Almost always, you want a certain amount of hysteresis in the loop -- turn the heat on at X and off at X+delta so the plant doesn't get commanded back on, in short order (the temperature must fall to below X to do so).

Modern HVAC systems also have timeouts built in so the plant can't cycle back on too quickly (ACbrrr compressors don't like being commanded back on while they are still "under pressure" from the last activation; gas furnaces like to be able to vent any fumes before reengaging; etc.)

Ideally, you also want to factor in an "anticipator" to limit the amount of overshoot -- watch to see how far beyond X+delta the temperature climbs and use that, "next time", to shut off the plant before the actual temperature reaches X+delta (i.e., knowing that if you shut it off "early", it will still "coast" a bit and bring the house to your desired X+delta)

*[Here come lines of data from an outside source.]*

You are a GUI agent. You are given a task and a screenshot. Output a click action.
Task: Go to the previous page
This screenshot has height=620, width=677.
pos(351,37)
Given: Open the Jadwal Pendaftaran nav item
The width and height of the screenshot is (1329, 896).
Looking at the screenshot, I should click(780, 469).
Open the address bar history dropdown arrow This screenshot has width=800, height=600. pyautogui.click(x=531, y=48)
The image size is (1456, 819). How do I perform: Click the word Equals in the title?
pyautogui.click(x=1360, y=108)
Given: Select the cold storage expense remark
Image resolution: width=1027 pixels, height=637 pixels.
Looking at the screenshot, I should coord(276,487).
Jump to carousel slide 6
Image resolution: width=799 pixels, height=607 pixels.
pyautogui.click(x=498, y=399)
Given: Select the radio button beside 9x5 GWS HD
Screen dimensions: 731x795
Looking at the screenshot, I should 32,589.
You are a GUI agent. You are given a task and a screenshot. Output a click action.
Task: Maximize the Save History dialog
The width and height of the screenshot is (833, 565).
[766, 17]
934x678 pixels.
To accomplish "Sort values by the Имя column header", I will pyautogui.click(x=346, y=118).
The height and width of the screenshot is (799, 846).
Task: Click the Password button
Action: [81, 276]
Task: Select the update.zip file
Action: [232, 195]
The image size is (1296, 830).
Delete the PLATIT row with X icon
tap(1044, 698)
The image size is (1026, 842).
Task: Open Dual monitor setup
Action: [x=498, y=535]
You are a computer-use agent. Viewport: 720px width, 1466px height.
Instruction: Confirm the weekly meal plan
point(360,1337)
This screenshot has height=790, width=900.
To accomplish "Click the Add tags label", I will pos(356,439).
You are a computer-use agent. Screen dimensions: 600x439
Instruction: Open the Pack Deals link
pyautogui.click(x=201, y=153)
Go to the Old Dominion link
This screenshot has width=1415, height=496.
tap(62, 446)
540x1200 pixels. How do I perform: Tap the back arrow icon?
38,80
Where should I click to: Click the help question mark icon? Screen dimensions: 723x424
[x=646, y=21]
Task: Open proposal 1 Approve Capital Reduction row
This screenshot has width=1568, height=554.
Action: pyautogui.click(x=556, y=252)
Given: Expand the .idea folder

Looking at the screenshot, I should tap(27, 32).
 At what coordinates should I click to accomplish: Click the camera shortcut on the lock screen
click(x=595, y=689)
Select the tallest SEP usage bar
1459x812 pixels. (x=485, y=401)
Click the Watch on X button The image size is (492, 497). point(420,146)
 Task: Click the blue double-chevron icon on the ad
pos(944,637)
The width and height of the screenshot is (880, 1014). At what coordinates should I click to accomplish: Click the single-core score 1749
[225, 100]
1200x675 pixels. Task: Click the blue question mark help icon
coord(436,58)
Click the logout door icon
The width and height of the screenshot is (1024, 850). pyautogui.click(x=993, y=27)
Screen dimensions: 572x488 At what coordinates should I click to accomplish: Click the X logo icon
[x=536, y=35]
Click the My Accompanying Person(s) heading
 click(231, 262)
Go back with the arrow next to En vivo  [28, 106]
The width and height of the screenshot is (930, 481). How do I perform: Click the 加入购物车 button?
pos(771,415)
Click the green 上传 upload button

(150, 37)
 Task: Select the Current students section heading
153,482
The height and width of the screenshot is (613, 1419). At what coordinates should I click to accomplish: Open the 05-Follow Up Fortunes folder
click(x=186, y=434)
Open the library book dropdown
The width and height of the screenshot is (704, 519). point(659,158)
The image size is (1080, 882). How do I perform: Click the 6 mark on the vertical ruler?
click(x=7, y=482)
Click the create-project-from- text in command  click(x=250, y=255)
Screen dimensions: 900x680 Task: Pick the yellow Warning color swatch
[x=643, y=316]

[This isn't as easy as it appears!]

In this way, you give the user (occupant) the ability to set the size of the "comfort zone" and YOU sort out how to control the plant to achieve those results!

If you add provisions for "programmability" (i.e., have the setpoint change over time so the house isn't kept warm while you're asleep, away, etc.), then you can also use your knowledge of the upcoming schedule changes to avoid unnecessarily heating the house -- when you know you'll be adjusting the setpoint lower, in short order!

[I've spent a fair bit of effort working on this problem :> ]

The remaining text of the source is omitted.